Achille, au fil des mois et des fréquentations, avait appris à connaître son redoutable directeur : son élocution n’avait rien d’elliptique. Le mot juste à sa juste place. Pas d’adjectifs superflus ni de verbiage redondant. Quelques banalités d’usage et puis on fonce droit au but sans fioritures. Une autre école que celle de Chris, un garçon noyé sous les diplômes prestigieux et les distinctions académiques, un garçon qui n’avait jamais travaillé et dont le métier consistait à apprendre aux autres à travailler mieux.
Achille, je n’irai pas par quatre chemins. Vous nous avez vraiment pris de court vendredi. C’est un travail extraordinaire que vous nous avez remis. Nous avons maintenant une bonne longueur d’avance sur nos principaux rivaux. Votre programme informatique me semble imparable et nous allons réaliser des précieux gains de productivité. Mais nous devons maintenir coûte que coûte cette avance et il serait bien trop dangereux de vous relâcher ainsi dans la nature. Nous allons donc terminer notre contrat avec vous par une année de congés payés et une solide indemnité de départ que vous ne pouvez pas refuser.
Achille sursauta : une année sans travailler dans son domaine, où tout évoluait jour après jour, signifiait son arrêt de mort.

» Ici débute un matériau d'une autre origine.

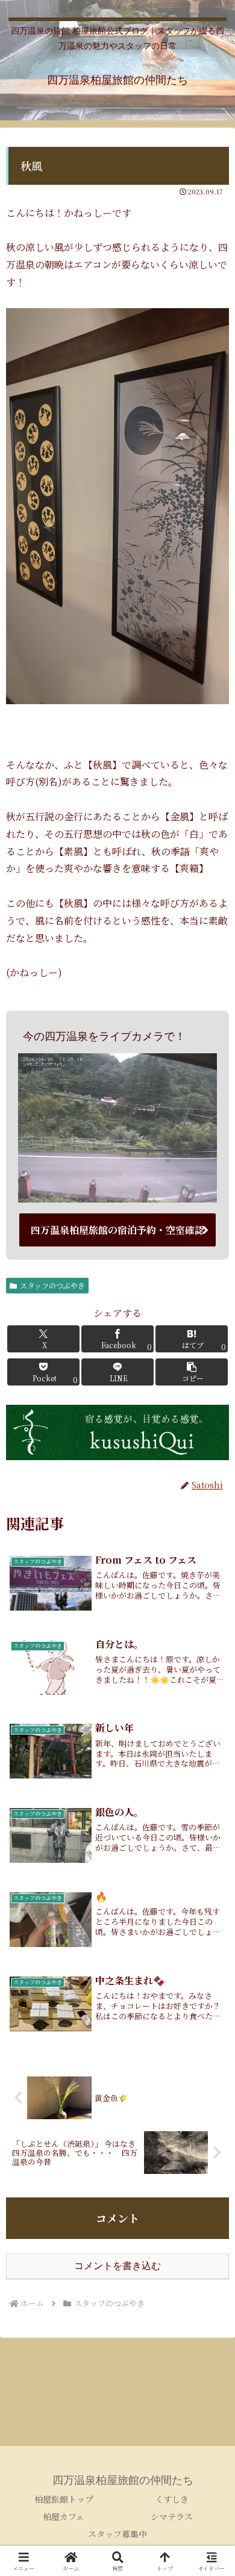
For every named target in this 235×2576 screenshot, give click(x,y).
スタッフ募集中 (117, 2534)
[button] (191, 1372)
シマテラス (172, 2516)
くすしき (172, 2499)
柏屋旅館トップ (63, 2499)
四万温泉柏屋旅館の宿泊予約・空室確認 (117, 1230)
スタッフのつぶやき (52, 1285)
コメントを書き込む (117, 2266)
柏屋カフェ (63, 2516)
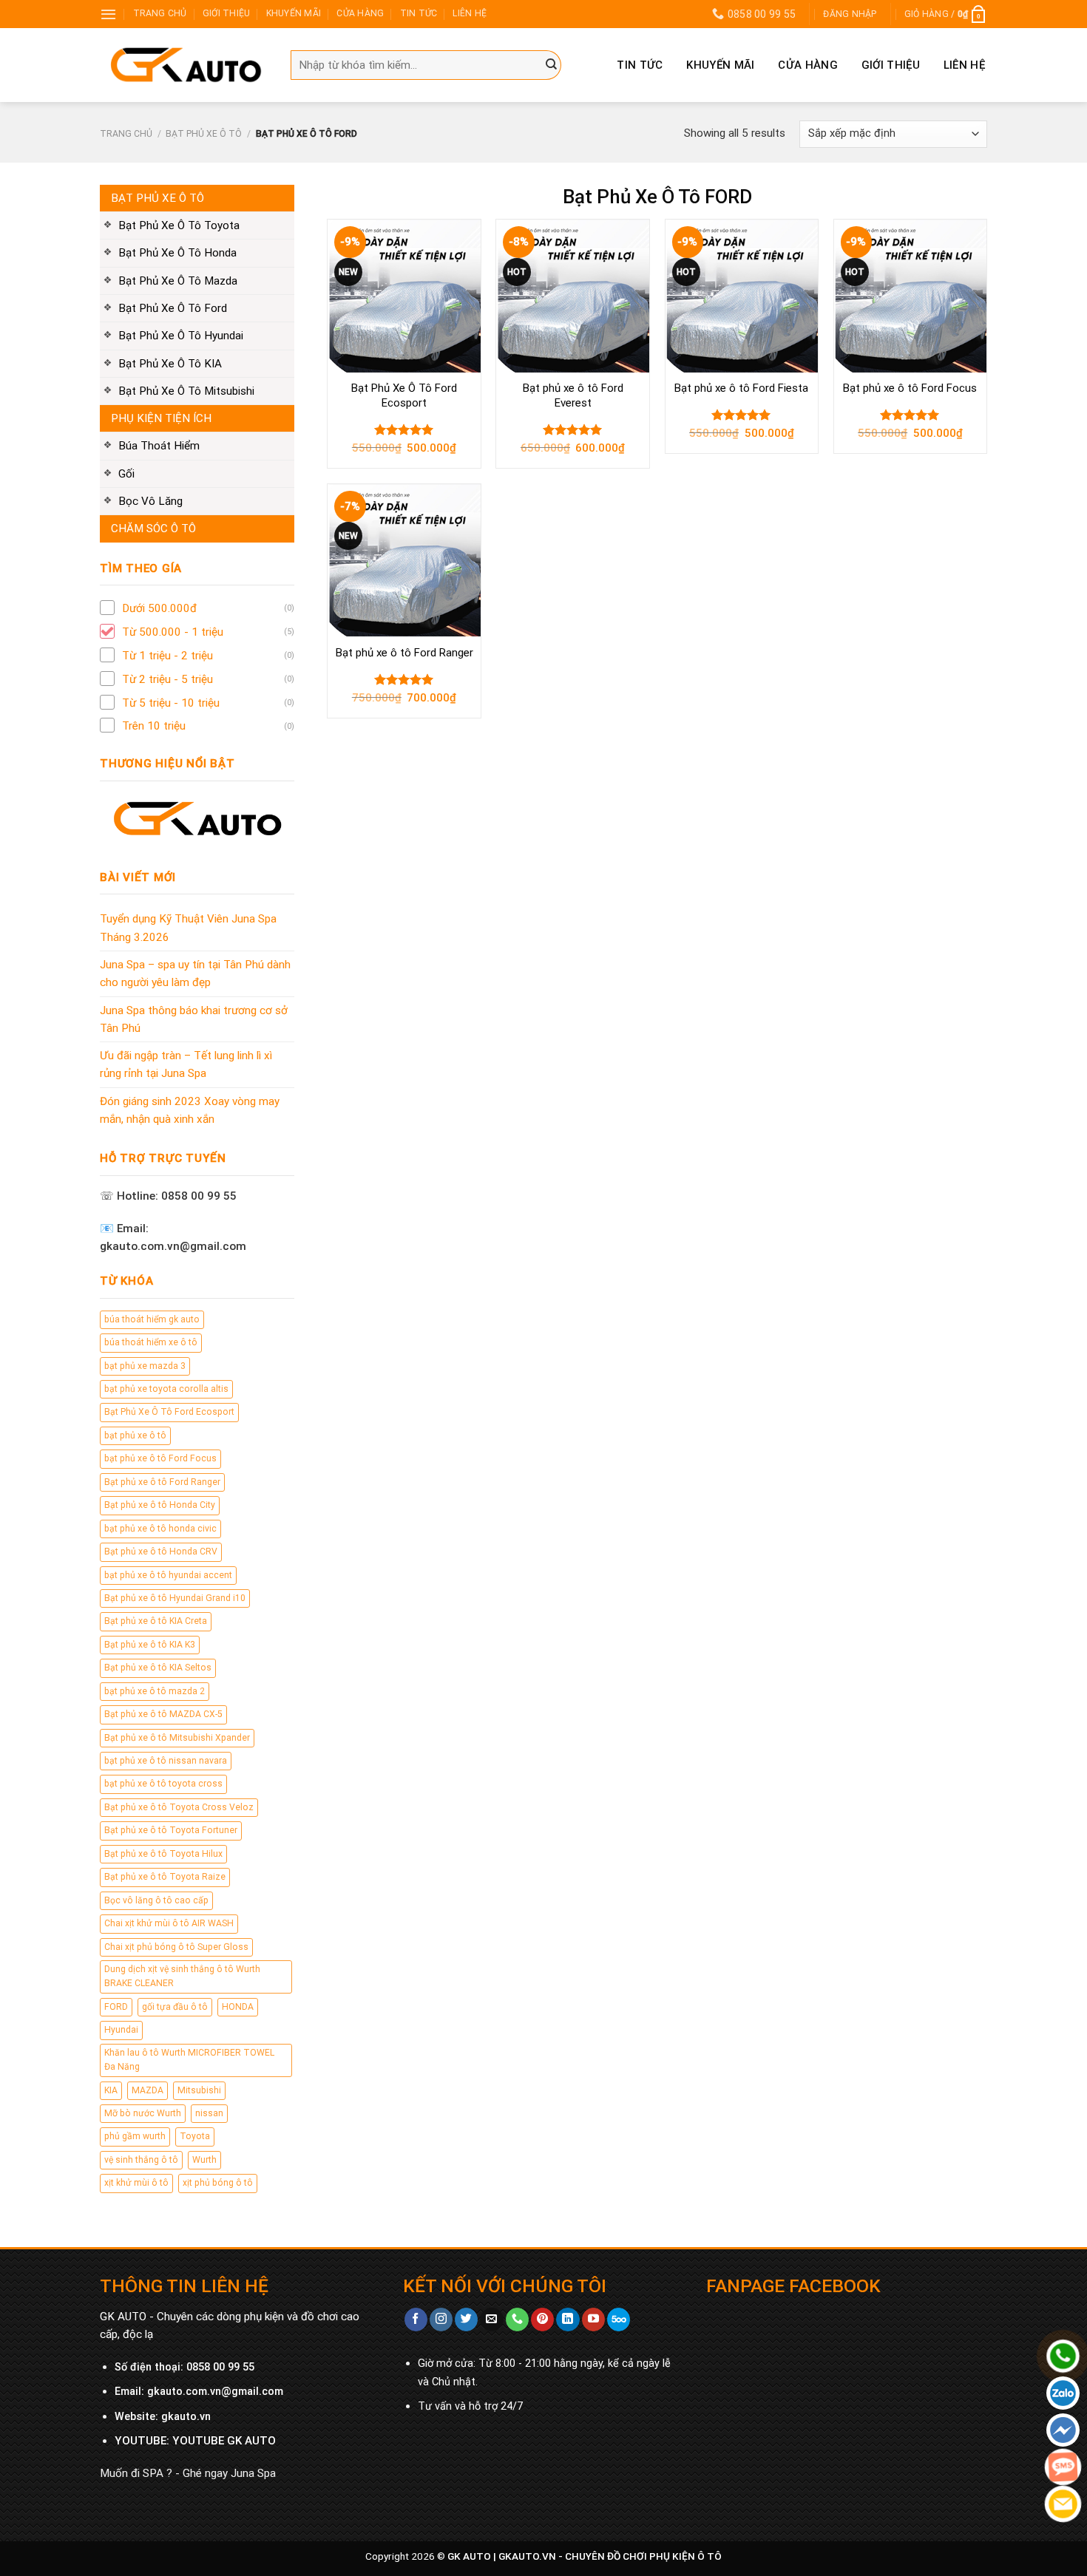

- Antoine va vous accompagner dans votre bureau pour que vous puissiez reprendre vos affaires personnelles. Surtout, vous ne vous approchez pas de votre ordinateur : Antoine a des consignes très strictes sur le sujet. Et vous trouverez également un chèque ainsi qu’un avenant à votre contrat à signer sans délai. Bonne chance, Achille.
Le directeur s’avança vers lui et s’empara de sa main droite qu’il serra vigoureusement tout en saisissant, de sa main gauche, son épaule dans un élan qui se voulait d’une franche et virile amitié.